REGEX: [0-9]+(?=[A-Z]+)
INPUT: 12ALPHA
MATCH: 12
REGEX: [0-9]+(?=[A-Z]+)
INPUT: 167
MATCH: false
Conclusions
It is important to remember that you often only need to make a regular
expression as specific as it needs to be, depending on how predictable your
data is. Qualifying a number with [0-9.]+ will work to match an IP
address such as 172.18.83.200. But keep in mind it will also match
237476231.345342342334.23423756756856234, which is definitely not an
IP address. If you do not know your data well, you should probably err on
being more specific, as demonstrated in this Stack Overflow question.
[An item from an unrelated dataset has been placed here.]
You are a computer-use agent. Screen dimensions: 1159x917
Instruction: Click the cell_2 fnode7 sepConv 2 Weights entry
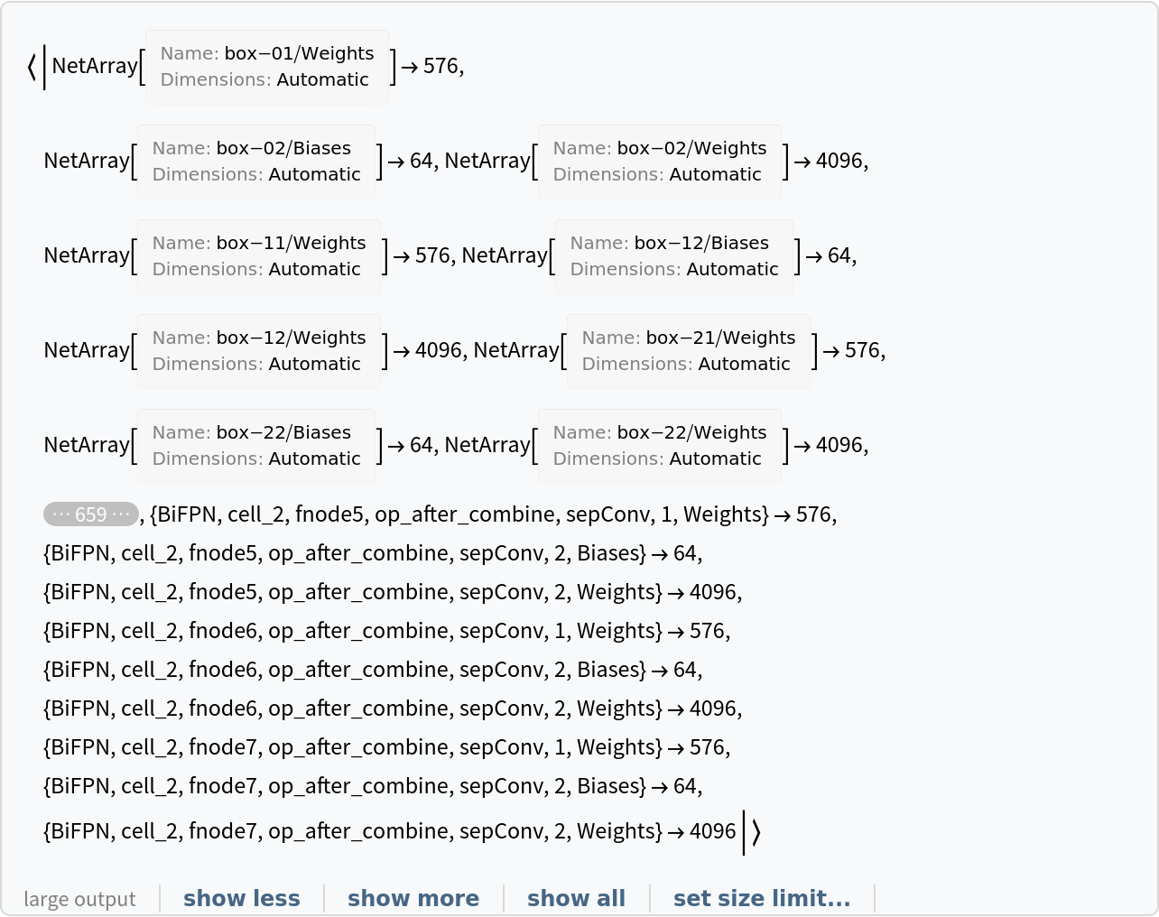click(352, 831)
Regular expressions may seem niche, but they can rise up heroically to the
most unexpected tasks in your day-to-day work. Hopefully this article has
helped you feel more comfortable with regular expressions and find them
useful. They can assist in data munging, qualification, categorization, and
parsing as well as document editing.